Beragam spekulasi muncul terkait hilangnya wartawan itu.

Ada yang mengaitkan hilangnya wartawan itu dengan penculikan.

Maklum saja, saat itu situasi sedang genting pasca tragedi Kanjuruhan yang menewaskan ratusan orang.

Sejak wartawan itu putus kontak, aku tidak mengaitkan dengan penculikan.

Biasanya wartawan diculik terkait dengan berita sensitif.

Aku tahu karakter wartawan yang putus kontak tersebut.

Selama ini wartawan itu tidak pernah menulis berita sensitif.

Makanya aku tidak berpikir wartawan itu hilang akibat diculik terkait berita.

Saat komunikasi dengan editor itu, aku langsung minta daftar berita yang ditulis wartawan itu sebelum putus kontak.

Sekitar lima menit kemudian, editor itu mengirim tiga berita yang ditulis oleh si wartawan.

Awalnya aku hanya membaca judulnya. Tidak ada yang aneh atau sensitif.

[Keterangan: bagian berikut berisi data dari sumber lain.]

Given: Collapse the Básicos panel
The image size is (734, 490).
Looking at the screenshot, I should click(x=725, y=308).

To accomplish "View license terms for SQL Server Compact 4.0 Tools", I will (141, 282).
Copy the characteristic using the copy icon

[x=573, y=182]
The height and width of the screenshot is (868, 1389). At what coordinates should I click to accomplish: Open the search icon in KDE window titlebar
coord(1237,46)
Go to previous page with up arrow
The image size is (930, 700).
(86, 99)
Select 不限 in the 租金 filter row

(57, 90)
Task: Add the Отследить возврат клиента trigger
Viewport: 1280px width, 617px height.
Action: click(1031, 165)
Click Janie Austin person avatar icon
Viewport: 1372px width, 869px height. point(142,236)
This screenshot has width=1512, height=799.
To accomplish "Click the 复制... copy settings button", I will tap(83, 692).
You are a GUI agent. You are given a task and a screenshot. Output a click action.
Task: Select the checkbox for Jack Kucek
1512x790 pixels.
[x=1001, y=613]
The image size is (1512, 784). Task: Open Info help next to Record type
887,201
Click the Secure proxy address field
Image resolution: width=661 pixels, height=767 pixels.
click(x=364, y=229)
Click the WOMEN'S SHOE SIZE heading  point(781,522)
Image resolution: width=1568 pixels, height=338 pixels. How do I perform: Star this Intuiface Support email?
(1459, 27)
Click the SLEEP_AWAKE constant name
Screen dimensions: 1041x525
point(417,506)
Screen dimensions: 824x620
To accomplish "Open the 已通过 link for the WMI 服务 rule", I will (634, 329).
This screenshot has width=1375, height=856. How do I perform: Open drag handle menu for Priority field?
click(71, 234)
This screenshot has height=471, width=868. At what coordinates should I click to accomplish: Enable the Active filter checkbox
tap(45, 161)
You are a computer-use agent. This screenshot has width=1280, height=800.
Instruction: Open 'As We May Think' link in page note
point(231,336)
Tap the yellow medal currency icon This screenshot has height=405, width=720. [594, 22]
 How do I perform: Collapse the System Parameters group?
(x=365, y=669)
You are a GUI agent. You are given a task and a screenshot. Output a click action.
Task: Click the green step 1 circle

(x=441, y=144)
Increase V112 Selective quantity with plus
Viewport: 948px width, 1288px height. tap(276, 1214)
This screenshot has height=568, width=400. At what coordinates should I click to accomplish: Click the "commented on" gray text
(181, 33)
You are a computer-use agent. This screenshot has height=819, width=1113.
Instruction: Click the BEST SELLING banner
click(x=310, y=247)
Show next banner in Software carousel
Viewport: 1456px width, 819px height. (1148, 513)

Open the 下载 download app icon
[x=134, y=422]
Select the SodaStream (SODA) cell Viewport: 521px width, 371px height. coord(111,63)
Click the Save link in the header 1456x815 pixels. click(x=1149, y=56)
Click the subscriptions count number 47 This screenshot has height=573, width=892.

Tapi untuk memastikannya, aku buka tiga link berita itu.

Isi berita sangat datar, dan tidak ada hal sensitif.

Bahkan isi berita di media itu sama dengan isi berita di media lain.

Setelah membaca tiga berita itu, aku memastikan bahwa wartawan itu putus kontak bukan terkait berita.

"Wartawan itu termasuk dari tiga orang yang ditangkap. Sedangkan tiga lainnya kabur. Polisi menyita 100 kilogram (Kg)," kata editor itu.

Barang bukti (BB) cukup besar untuk kasus narkoba.

Biasanya BB sebesar itu bukan pemakai, tapi kurir atau pengedar.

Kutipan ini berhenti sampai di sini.